In deze zaak heeft de voorzieningenrechter van de Rechtbank Den Haag op 7 mei 2020 uitspraak gedaan in een verzoek om voorlopige voorziening van een Nigeriaanse verzoekster, die samen met haar minderjarige kind een verblijfsvergunning asiel aanvroeg. De staatssecretaris van Justitie en Veiligheid had de aanvraag niet in behandeling genomen, met als argument dat Italië verantwoordelijk was voor de behandeling van de aanvraag op basis van de Dublinverordening. Verzoekster heeft hiertegen beroep ingesteld en verzocht om een voorlopige voorziening om te voorkomen dat zij en haar kind aan Italië worden overgedragen, zolang er geen uitspraak is gedaan op haar beroep.

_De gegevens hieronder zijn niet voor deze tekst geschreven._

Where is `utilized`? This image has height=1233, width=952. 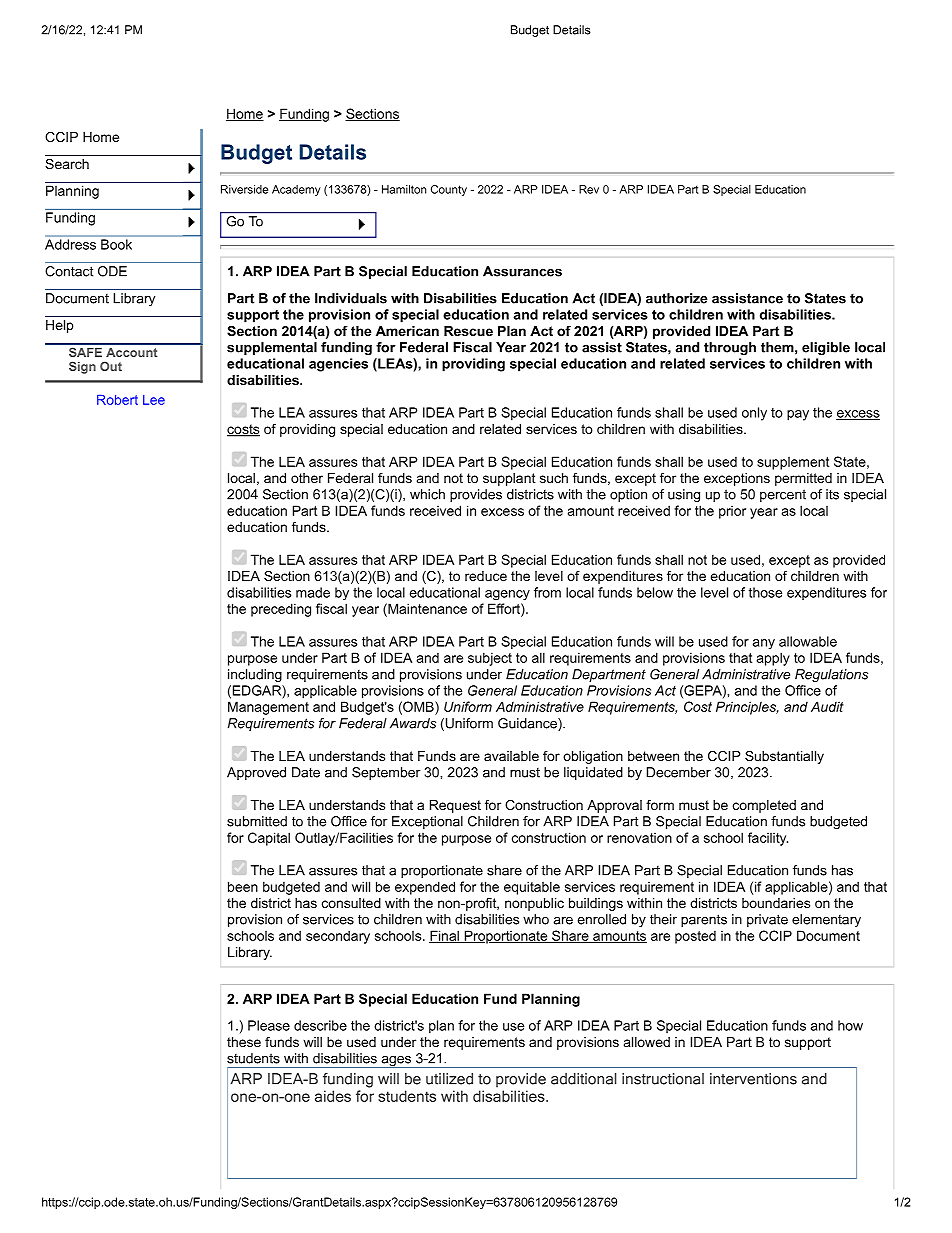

De voorzieningenrechter heeft geoordeeld dat verzoekster en haar baby als 'bijzonder kwetsbare' asielzoekers moeten worden aangemerkt, zoals bedoeld in het arrest van het Europees Hof voor de Rechten van de Mens (EHRM) in de zaak Tarakhel. De rechter heeft vastgesteld dat er onzekerheid bestaat over de opvang en andere voorzieningen voor deze kwetsbare groep in Italië. Daarom heeft de voorzieningenrechter besloten dat het belang van verzoekster om haar beroep in Nederland af te wachten zwaarder weegt dan het belang van de staatssecretaris om tot overdracht over te gaan.
De voorzieningenrechter heeft het verzoek om voorlopige voorziening toegewezen, het bestreden besluit geschorst en bepaald dat verzoekster en haar kind niet mogen worden overgedragen aan Italië totdat er een beslissing is genomen op het beroep. Tevens is de staatssecretaris veroordeeld in de proceskosten van verzoekster, vastgesteld op € 525. Deze uitspraak is openbaar gedaan en er staat geen rechtsmiddel open tegen deze beslissing.